Have you ever gotten a position, not just any ol’ position, but THE position you hoped and prayed for? Like hands and knees, head and shoulders, yes can’t forget the toes-prayed for, and then after successfully attaining it wondered if it was really yours? Or how about having a recurring tinge of doubt creep up and try to stifle the high from the congratulatory email for the scholarship, the acceptance letter, or the business opportunity you worked so incredibly hard to achieve? Now I know I’m going to sound like Brandy with the “Have you ever” but have- you- ee-ver experienced that pressing sense of inadequacy follows you from the conference room to the cubicle, to the corner office? I certainly have.
When I got hired for my first ever directorship position, a huge part of me was incredibly excited because I accomplished a feat that I always wanted and past superiors told me that they saw in me, but treated as if I couldn’t attain any time soon, being the youngest member of their team. Even as I was signing my official onboarding documents I couldn’t help but sign that dotted line like it was that pen’s sole purpose for creation, because I felt a teensy bit of fear steeped in wondering if I really belonged. Fast forward, and it’s been over a year in a “said” executive position. With that, I have learned in these past eighteen months that in order to have thrived in this environment and operate on the higher frequency that I needed to, I had to confront what I recognized to be “Imposter Syndrome”.
Imposter Syndrome is defined by the Oxford Dictionary as: “the persistent inability to believe that one’s success is deserved or has been legitimately achieved as a result of one’s own efforts or skills.” Now I could drop the metaphoric pen right there because after reading this definition I can think of so many instances where people, who in reality, did not legitimately earn a position, it is garnered by way of legacy, financial access, or some sort of privilege; have gotten to undeserved spaces and OWNED IT. So why do we, as young gifted and talented professional women, whether in the workforce or entrepreneurial in our own right, give credence to the idea that we don’t deserve what we legitimately earn? I’ll tell you why. Our Belief. Go back and read that definition again and you will see that.
You see, many of our belief systems have been built on and steeped in pervasive -isms: ageism; classism; colorism; sexism; racism to name only a few oppression-advancing agents. When any of the aforementioned is given permission to shape our self-perception, then we are prone to internally probing questions like:
- Was I really the most qualified candidate for this opportunity?
- Will I measure up to my peers and colleagues once I accept this opportunity?
- Do I have what it takes to truly succeed at this opportunity?
- Will people around me think I’m a fraud or that I don’t belong in that environment or particular work culture?

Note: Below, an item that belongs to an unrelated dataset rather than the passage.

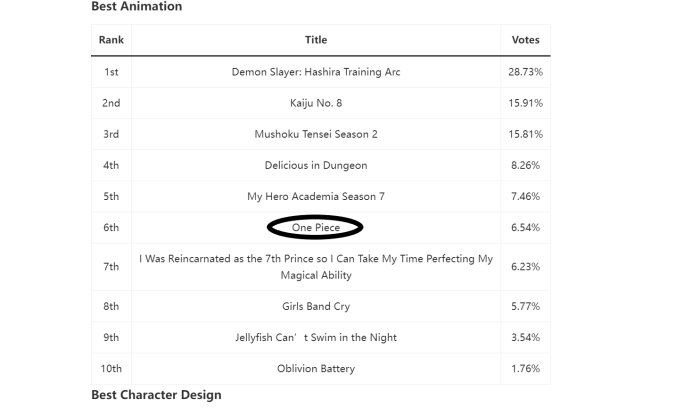Click the 15.91% votes value
This screenshot has width=692, height=408.
point(526,103)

If any of these questions are answered in a self-diminishing way, it is most likely due to believing that you aren’t enough- smart enough, old enough, wealthy enough, light-skinned enough, or even “male” enough- for the job, experience, or opportunity. Get to the root of that disbelief and counter those questions by identifying what sparks the fear, doubt, and second-guessing. Many times it takes reminding yourself of what you do offer to help you reform and re-form the foundation with the right beliefs. I am a huge supporter of writing things down, making a list, and checking it twice. Sometimes committing our thoughts to paper, through journaling, for example, helps to confront and counteract what is felt and why it is felt.

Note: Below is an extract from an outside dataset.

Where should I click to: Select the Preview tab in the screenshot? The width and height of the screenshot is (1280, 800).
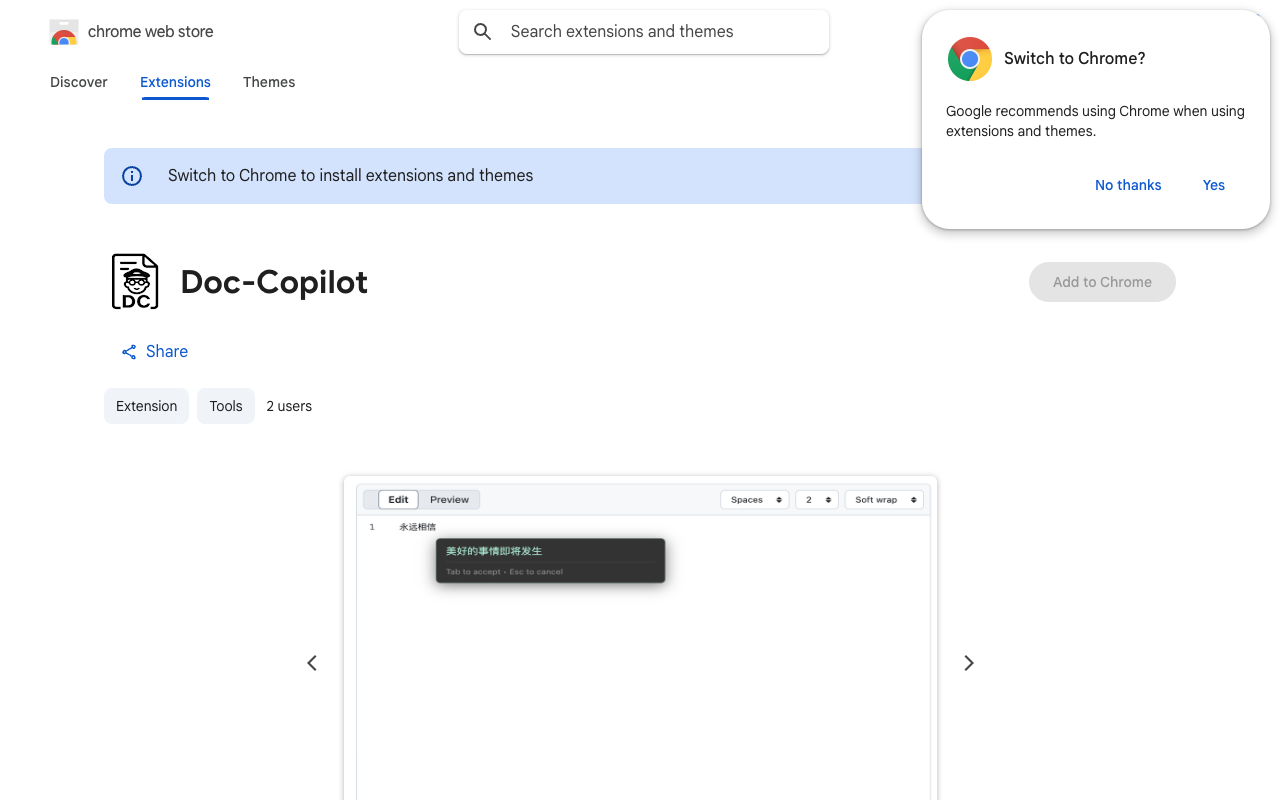coord(449,499)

A simple activity that you can do is listing your qualifications, attributes, accomplishments-no matter how small, even innate gifts (that people pay top dollar for if you really think about it) and all that you bring to the table so that you can remind yourself why you are that BAUCE woman for the job. This is extremely important in building the cornerstone of the confidence that the internalized -isms of life can remove, and will serve as your buffer when internal forces like doubt, or external forces such as colleagues, try to reinforce said –isms because we know that they are real and felt. I encourage you to bring that list to work, post that list at home, or review it in your phone or wherever it is written to give you that boost knowing that you deserve to be and thrive in that space until it is completely internalized.
Lastly, it is imperative to remember that you are deserving and worthy of whatever it is that you work to accomplish. When you make the effort to believe that, because it does take some work, your actions will mirror that and you can boldly ask those questions in the boardroom; affirm what you know in the conference call; and accept the compliments that you receive for your efforts, without doubt, or question.
I join you in affirming:
- You can do anything, because, in what I imagine to be my Issa Rae voice: “why the hell not?”
- You will do said opportunity, and do it well, even if you’re afraid to take the first few steps. The second and third will get easier. I assure you.
- You are all that your list proves that you are and can be.
You can! You will! You are that BAUCE! OWN IT!